# [Your instructions]
Only the lines from the one containing "Viewport: 320px width, 181px" through the last line below belong in your copy; transcribe them exactly and omit any pictures.

(Stored data)
________________
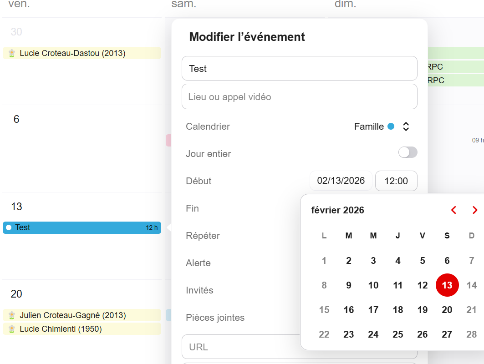This screenshot has width=484, height=364.
Task: Select February 20 in the date picker
Action: click(x=447, y=310)
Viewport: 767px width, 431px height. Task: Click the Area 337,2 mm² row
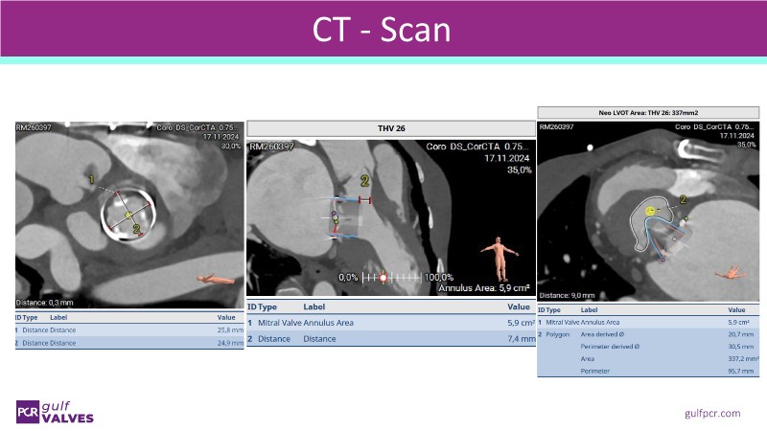645,357
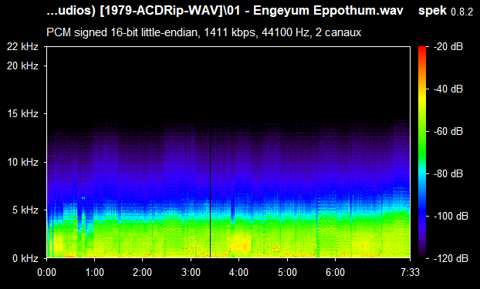Viewport: 480px width, 289px height.
Task: Click the -20 dB legend label
Action: (x=448, y=47)

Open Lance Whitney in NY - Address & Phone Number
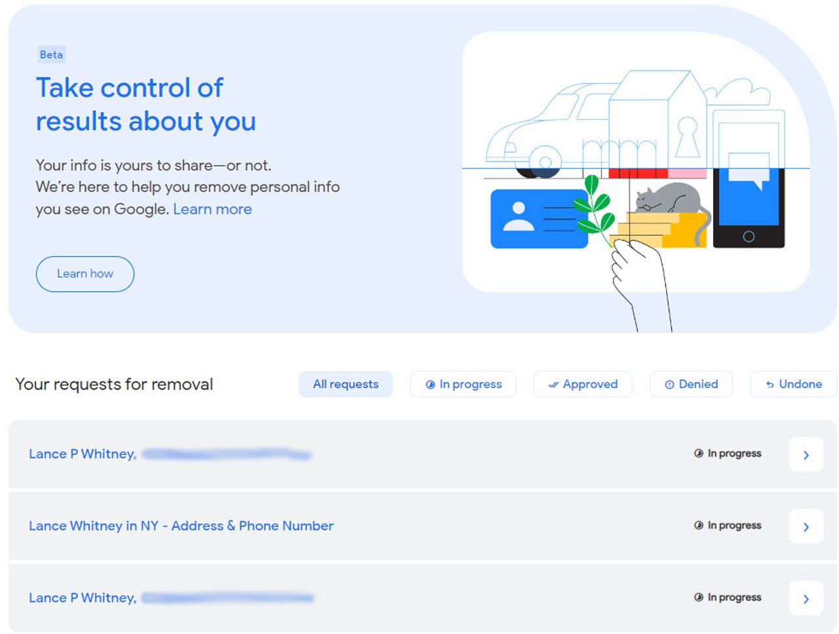(x=181, y=526)
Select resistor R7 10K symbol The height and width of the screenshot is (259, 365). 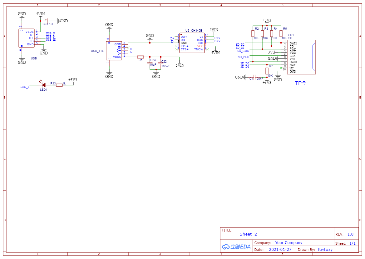(267, 71)
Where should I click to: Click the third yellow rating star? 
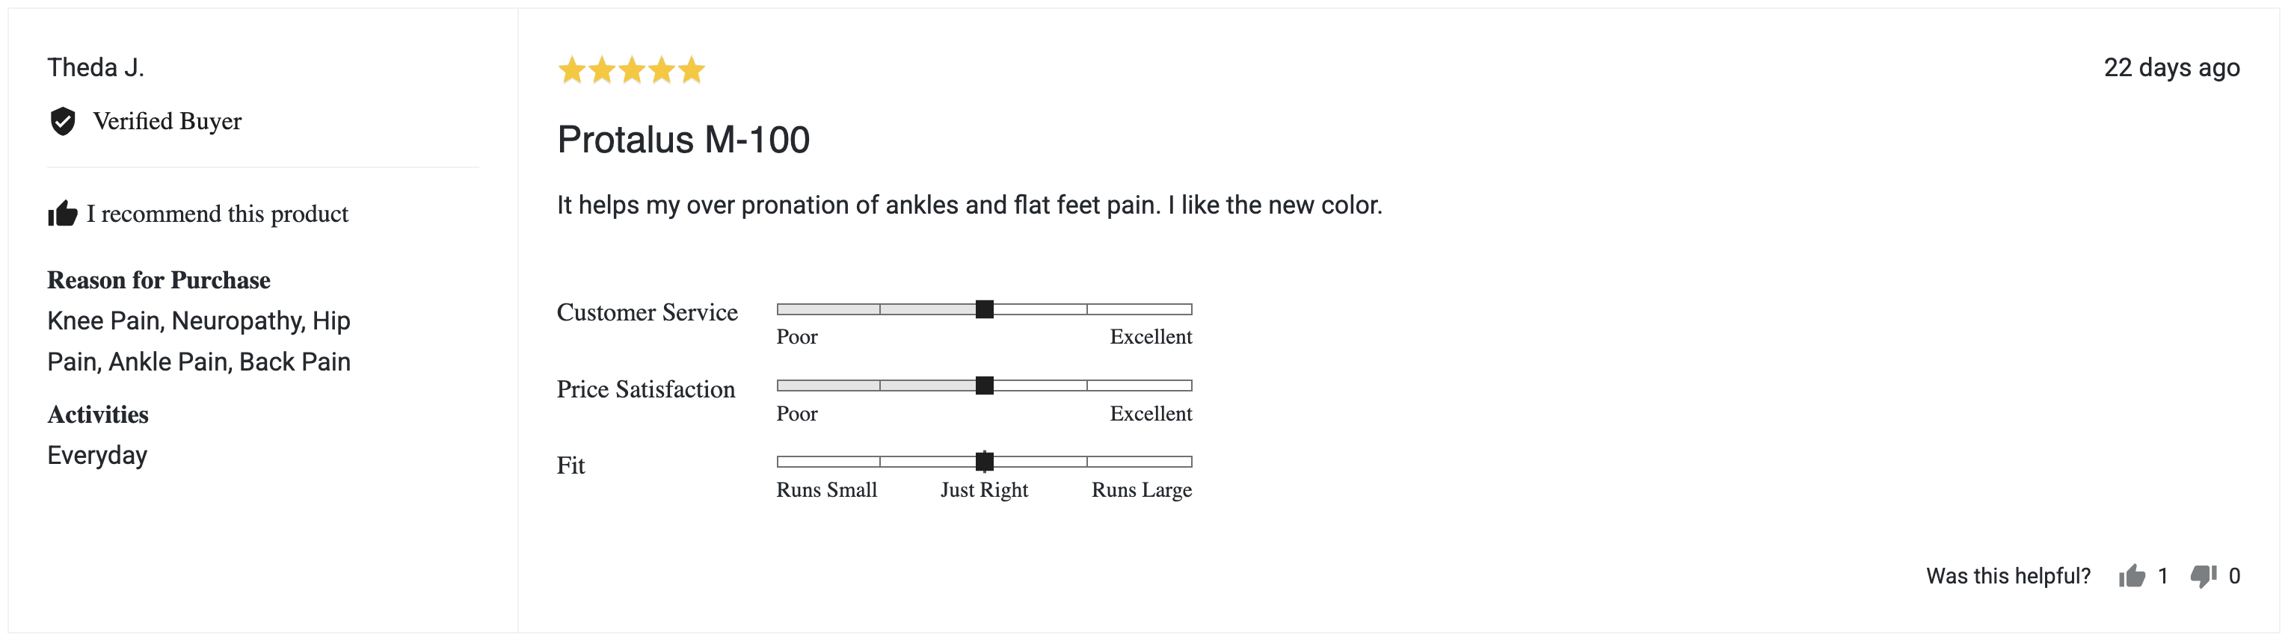[631, 69]
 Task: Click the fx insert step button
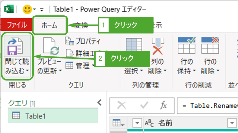coord(163,106)
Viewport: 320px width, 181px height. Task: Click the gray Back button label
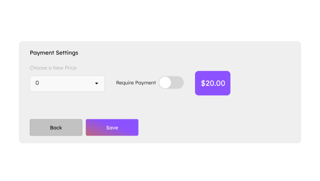tap(56, 127)
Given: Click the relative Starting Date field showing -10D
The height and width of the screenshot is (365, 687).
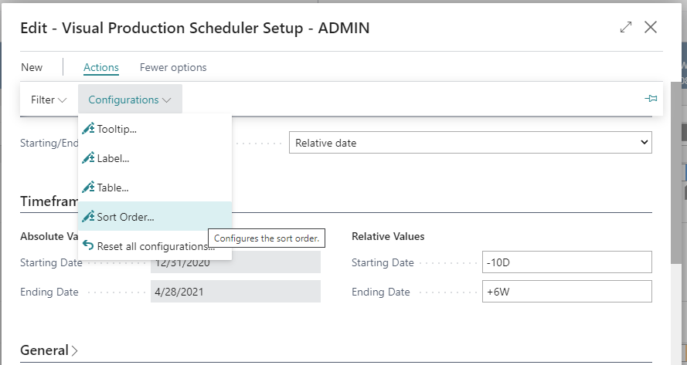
________________
# [Result of this exercise]
Viewport: 320px width, 181px height. Task: Click the gray Back button label
tap(56, 127)
Given: Click the relative Starting Date field showing -10D
The height and width of the screenshot is (365, 687).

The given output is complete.